To fabricate this wearable, I repurposed an old cardigan that I never wear into a turtleneck crop top. As for my hardware, I used Adafruit’s Audio FX Sound Board, JST connector and LiPo battery, perf board and female headers (so the soundboard can be easily removed and reprogrammed), and a thin plastic speaker. I specifically wanted to use a knit fabric to insulate my soft circuits of conductive thread and conductive fabric buttons to trigger the recordings I edited on Audacity. The fold over of the oversized turtleneck will cover the hardware so everything is hidden in plain sight and virtually indistinguishable from any regular garment. So much of wearable tech prefers to put the technology on display, but I don’t believe the general masses are prepared to embrace that aesthetic quite yet.

      

I created three scenarios for this wearable to play out and demonstrate its versatility:

1. Introduction to my Voice Assistant
2. Catcalling
3. ER Shift

[Video documentation]

On the day of presentation, I tested it repeatedly and everything worked up until I got in front of the class.  The wearable ultimately failed for the following reasons:

1. My placement of the microcontroller in the back neck was a strategic decision to hide the hardware, but it also made it inaccessible for me to connect the LiPo battery to power it up while wearing it.

2. Although I calculated some ease for the conductive thread circuit, it was not enough to accommodate enough stretch for my head as I was putting it on, which ended up compromising the circuit.

Lessons learned:

1. I could have easily replaced conductive thread with thin, silicone-coated wires instead for purposes of reliability. I have had conductive thread fail me so many times I don’t know why I thought this time would be any different.
2. Always remember to place the microcontroller some place accessible or integrate an accessible on/off switch.
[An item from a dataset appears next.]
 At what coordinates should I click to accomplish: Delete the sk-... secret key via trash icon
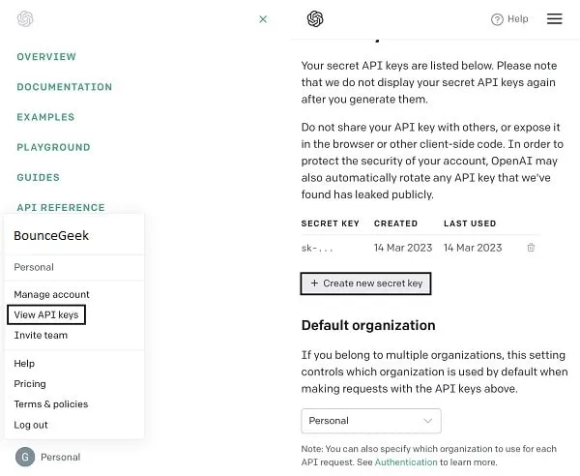531,248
Overall, I’m slightly disappointed that the wearable failed during my presentation, but I’m happy the interaction was successful given the class erupted in laughter!

Special thanks to Jingwen Zhu, Vidia Anindhita, Elizabeth Ferguson, Nicolás Peña-Escarpentier, Aaron Montoya-Moraga, and Alejandro Matamala Ortiz for talking through this project with me and giving me valuable feedback!

Soft Circuit: Bee Pollination

In the first class, Jingwen introduced us to soft circuitry and our assignment this week is to create a soft circuit with a switch and elements of embroidery. I started playing with soft circuits last semester so the basics are not completely foreign to me. I’m looking forward to learning beyond getting an LED to light up in the upcoming weeks. I’ve never embroidered with embroidery floss before, so I decided to start with that. I found some fabric with a floral print in the soft lab, so I decided to use it as a guide. The process was very therapeutic and I can definitely see myself doing this in my retirement.

I made sure to have my multimeter and test in between to make sure the circuit is working. The LED will act as a bee pollinating the two embroidered flowers.

I sewed a pocket behind the first flower to house the battery and conductive sheer fabric over the second flower to function as a switch.  When the second flower is pressed, the yellow bee lights up!

To make the circuit more practical, I folded the fabric in half and stitched up the side seams to create a pencil case.